--- start RAW DATA ---

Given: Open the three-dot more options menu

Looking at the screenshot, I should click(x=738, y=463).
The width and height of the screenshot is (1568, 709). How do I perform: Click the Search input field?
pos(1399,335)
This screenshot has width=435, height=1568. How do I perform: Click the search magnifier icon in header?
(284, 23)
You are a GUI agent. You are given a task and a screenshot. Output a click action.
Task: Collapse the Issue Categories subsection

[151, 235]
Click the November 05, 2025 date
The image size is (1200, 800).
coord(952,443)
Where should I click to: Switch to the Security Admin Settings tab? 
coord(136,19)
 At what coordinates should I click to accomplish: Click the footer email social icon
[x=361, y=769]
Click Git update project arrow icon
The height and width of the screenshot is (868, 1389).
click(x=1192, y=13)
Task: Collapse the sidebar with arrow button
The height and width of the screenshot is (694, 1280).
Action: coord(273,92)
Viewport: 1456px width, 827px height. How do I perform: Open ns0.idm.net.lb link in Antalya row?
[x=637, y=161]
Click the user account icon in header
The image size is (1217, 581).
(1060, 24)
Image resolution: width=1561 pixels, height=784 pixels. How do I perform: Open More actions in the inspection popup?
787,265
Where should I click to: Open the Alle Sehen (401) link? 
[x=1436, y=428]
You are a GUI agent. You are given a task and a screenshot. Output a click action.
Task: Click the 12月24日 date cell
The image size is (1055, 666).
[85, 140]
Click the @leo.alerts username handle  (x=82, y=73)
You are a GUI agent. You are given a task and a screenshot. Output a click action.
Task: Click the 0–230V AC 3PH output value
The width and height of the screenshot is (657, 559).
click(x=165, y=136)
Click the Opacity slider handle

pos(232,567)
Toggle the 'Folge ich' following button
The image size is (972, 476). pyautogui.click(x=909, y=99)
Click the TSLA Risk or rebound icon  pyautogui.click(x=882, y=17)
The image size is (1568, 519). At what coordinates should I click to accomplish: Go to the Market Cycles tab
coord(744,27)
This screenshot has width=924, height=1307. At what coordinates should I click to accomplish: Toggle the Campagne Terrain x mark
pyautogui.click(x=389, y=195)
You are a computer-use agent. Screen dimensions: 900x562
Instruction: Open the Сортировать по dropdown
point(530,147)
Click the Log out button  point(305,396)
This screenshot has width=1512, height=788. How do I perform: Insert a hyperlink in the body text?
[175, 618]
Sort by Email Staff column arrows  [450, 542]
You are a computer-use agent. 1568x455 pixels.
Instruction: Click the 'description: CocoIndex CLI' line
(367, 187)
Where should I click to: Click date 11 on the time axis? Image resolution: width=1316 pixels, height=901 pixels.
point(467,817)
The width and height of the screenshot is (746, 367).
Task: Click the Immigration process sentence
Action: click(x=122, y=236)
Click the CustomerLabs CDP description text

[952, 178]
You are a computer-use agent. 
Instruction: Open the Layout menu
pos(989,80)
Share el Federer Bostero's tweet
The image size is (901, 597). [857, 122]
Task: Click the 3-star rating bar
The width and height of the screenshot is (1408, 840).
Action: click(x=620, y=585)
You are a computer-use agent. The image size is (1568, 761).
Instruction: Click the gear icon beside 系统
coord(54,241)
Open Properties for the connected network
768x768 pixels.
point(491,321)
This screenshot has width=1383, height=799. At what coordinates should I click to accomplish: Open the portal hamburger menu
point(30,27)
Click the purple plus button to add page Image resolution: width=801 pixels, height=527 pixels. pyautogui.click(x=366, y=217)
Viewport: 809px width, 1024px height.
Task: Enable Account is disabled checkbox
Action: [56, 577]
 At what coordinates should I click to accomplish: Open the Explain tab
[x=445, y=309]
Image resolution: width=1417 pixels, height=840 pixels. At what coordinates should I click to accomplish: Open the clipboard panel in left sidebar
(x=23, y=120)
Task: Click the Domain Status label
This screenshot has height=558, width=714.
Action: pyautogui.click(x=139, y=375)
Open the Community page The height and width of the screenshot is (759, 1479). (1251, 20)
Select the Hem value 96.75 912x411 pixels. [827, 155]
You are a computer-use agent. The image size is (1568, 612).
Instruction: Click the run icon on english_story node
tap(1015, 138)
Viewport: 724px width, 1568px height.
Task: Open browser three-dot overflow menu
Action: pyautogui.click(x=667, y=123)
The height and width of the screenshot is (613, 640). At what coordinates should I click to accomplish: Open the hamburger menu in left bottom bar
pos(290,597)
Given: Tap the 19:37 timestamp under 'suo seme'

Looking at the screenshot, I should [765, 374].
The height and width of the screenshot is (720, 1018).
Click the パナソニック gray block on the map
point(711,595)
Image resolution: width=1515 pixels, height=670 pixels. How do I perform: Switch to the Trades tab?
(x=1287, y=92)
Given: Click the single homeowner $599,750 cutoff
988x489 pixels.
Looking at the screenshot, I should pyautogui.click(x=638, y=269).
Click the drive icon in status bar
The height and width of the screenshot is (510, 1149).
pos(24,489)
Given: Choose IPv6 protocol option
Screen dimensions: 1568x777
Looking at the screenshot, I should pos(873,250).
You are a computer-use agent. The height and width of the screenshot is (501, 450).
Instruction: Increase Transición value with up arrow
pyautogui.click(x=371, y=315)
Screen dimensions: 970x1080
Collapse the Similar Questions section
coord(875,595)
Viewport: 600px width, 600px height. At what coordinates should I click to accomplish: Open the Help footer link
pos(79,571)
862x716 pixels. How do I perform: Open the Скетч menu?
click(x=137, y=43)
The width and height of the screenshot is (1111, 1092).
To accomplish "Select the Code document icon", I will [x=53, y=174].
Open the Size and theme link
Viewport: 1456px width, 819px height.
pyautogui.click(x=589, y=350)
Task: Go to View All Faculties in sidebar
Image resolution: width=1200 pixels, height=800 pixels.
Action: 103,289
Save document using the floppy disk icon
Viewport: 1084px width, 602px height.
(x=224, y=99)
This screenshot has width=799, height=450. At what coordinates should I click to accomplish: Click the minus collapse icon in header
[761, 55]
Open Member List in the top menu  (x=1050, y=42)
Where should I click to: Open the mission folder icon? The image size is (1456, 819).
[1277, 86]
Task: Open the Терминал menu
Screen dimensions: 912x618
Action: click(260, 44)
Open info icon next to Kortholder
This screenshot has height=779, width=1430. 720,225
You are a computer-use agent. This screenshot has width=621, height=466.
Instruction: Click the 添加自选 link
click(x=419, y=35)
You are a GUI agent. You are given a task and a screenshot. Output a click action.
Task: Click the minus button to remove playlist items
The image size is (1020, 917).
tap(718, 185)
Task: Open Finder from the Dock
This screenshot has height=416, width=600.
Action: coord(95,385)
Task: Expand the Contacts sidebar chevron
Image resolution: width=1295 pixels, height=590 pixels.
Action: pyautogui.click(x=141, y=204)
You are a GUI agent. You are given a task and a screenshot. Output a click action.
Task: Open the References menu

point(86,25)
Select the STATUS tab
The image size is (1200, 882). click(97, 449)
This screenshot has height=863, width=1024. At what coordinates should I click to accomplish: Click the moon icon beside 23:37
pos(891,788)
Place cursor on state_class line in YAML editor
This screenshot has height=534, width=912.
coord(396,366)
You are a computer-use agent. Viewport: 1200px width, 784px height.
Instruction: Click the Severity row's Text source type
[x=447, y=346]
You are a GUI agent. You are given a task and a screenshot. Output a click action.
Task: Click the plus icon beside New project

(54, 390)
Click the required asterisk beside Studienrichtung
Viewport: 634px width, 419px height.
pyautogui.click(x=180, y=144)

--- end RAW DATA ---

● BRIEF
Gather every line above that contains the word "page", and copy each one in full.

● RESPONSE TO THIS EXERCISE
Click the purple plus button to add page Image resolution: width=801 pixels, height=527 pixels. pyautogui.click(x=366, y=217)
Open the Community page The height and width of the screenshot is (759, 1479). (1251, 20)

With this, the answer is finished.